Le ginseng de Corée et ses usages traditionnels appartient à la famille des Araliacées. Sous son appellation commune se cachent en réalité plusieurs espèces aux profils distincts : le ginseng coréen ou panax ginseng (souvent appelé « ginseng rouge » lorsqu'il est vapo-séché), le ginseng américain (Panax quinquefolius), ou encore le ginseng japonais (Panax japonicus). Cultivée principalement en Corée, en Chine du Nord-Est et dans certaines régions de Sibérie, la plante met entre quatre et six ans pour développer une racine riche en principes actifs. Les ginsénosides — des saponines triterpéniques — y sont les composés les plus étudiés : leur diversité et leur équilibre expliquent une partie des effets observés sur l'organisme.
| Variété | Origine principale | Profil en ginsénosides | Usage traditionnel |
|---|---|---|---|
| Ginseng rouge (Corée) | Corée du Sud, Chine du Nord | Riche en Rg1, Rb1 ; vapo-séchage enrichit en Rg3 | Tonus physique et mental, soutien de la vitalité |
| Ginseng blanc | Corée, Chine | Profil plus doux, sans transformation thermique | Usage plus apaisant, tonifiant léger |
| Ginseng américain | Amérique du Nord | Plus riche en Rb1 que Rg1 | Effet plus « rafraîchissant » selon la tradition |
| Ginseng japonais | Japon, Asie de l'Est | Profil différent, moins documenté | Usage traditionnel local |
Le ginseng est classé parmi les plantes dites adaptogènes : il est traditionnellement associé à une meilleure capacité de l'organisme à faire face au stress, qu'il soit physique, mental ou environnemental. La monographie de l'EMA (Comité des médicaments à base de plantes, HMPC) retient un usage traditionnel pour soulager les sensations de fatigue et de faiblesse passagères. Les travaux disponibles suggèrent une contribution au maintien du tonus et de la concentration, notamment lors de périodes de fatigue passagère, sans qu'un effet sur une maladie ne soit revendiqué. Pour un aperçu plus large, nous avons consacré un dossier dédié au ginseng en cas de fatigue passagère.
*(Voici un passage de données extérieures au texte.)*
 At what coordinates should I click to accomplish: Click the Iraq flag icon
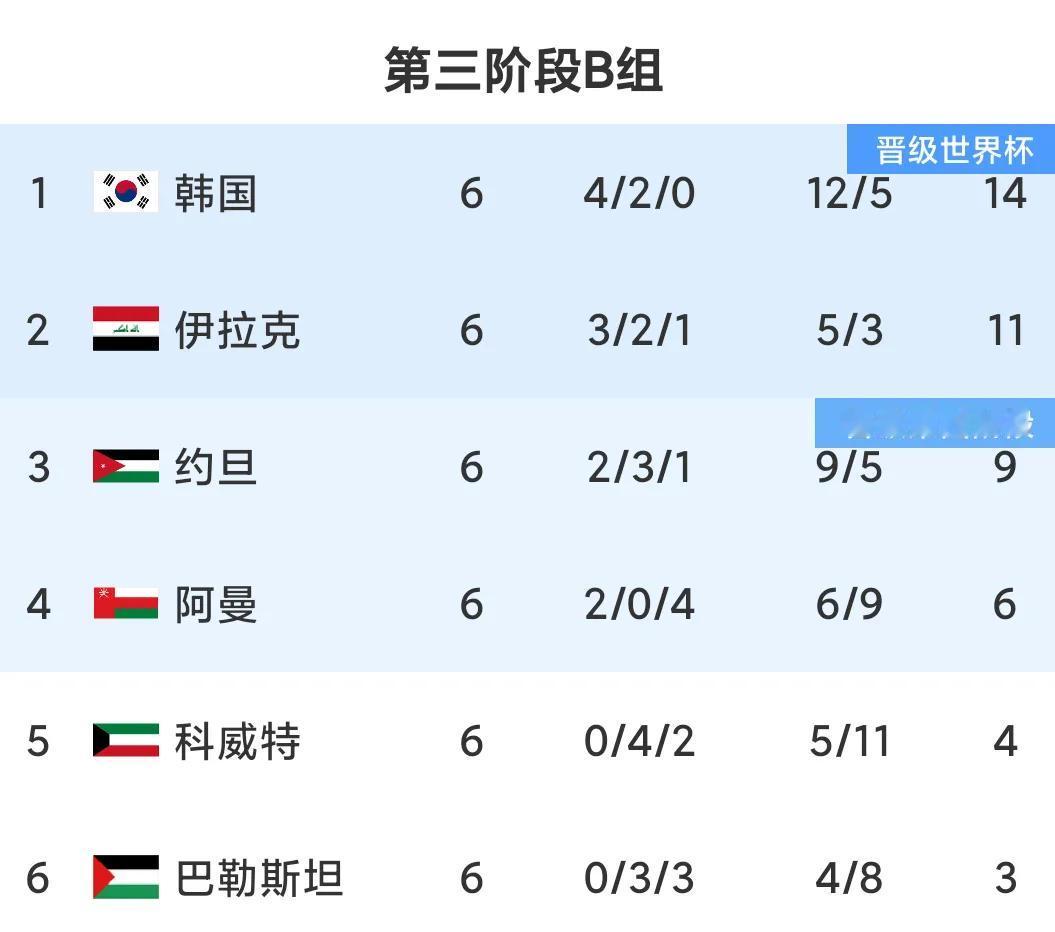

La baisse de désir est un motif de consultation fréquent, que l'on soit homme ou femme. Ses causes sont presque toujours multiples : stress chronique, fatigue, troubles du sommeil, surcharge mentale, variations hormonales, contexte relationnel, certains médicaments. Dans ce contexte, le ginseng est utilisé depuis des siècles comme un tonique général, et plusieurs essais cliniques ont exploré son intérêt dans le domaine du désir et de la fonction sexuelle. Une revue systématique a évalué le Panax ginseng dans le cadre des troubles de l'érection, avec des résultats jugés prometteurs mais nécessitant des travaux de plus grande ampleur (1). Les allégations de santé officielles en Europe restent toutefois mesurées : le ginseng est surtout reconnu, par l'usage traditionnel, pour sa contribution au tonus général et à la résistance face à la fatigue passagère.
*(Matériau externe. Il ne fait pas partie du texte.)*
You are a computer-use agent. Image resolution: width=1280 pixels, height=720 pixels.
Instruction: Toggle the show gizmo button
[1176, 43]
Plusieurs études ont exploré l'effet du ginseng coréen sur la qualité de l'érection et les marqueurs de la fonction sexuelle masculine. Des travaux contrôlés contre placebo rapportent une amélioration des scores de satisfaction sexuelle et de rigidité de l'érection chez des hommes présentant des troubles érectiles légers à modérés (2). Les mécanismes étudiés évoquent une libération de monoxyde d'azote (NO) au niveau des corps caverneux et une modulation du stress oxydatif, sans que cela constitue une preuve d'effet thérapeutique. Sur la fertilité, certaines études pilotes ont observé une influence sur la mobilité et la concentration des spermatozoïdes (3), mais les niveaux de preuve restent hétérogènes et ne permettent pas de généraliser.

Chez la femme, les travaux sont moins nombreux mais explorent un intérêt du ginseng dans l'accompagnement du bien-être général à la ménopause et le rôle des plantes à cette période. Certains essais ont évalué son influence sur l'humeur, la qualité du sommeil et la fonction sexuelle lors de cette transition, avec des résultats modérés mais encourageants (4). Il s'agit ici d'un soutien global, qui touche aux composantes de la libido (tonus, humeur, sommeil) plutôt qu'à un mécanisme hormonal direct — le ginseng n'agit pas comme une hormone. La prise d'un ginseng titré, à distance de toute thérapie hormonale, mérite d'être discutée avec un professionnel de santé, surtout en cas d'antécédents hormono-dépendants.
Bien souvent, une baisse de désir s'inscrit dans un tableau plus large de surmenage et de fatigue. Agir sur le terrain plutôt que sur le seul symptôme est une approche plus cohérente. Le ginseng, en tant qu'adaptogène, est traditionnellement employé pour soutenir la capacité de l'organisme à faire face au stress et contribuer au maintien du tonus. Il est régulièrement associé, dans les approches de phytothérapie raisonnée, à d'autres leviers : sommeil suffisant, activité physique, alimentation variée, gestion du stress. On peut aussi le rapprocher d'autres plantes adaptogènes comme l'ashwagandha et son usage face au stress.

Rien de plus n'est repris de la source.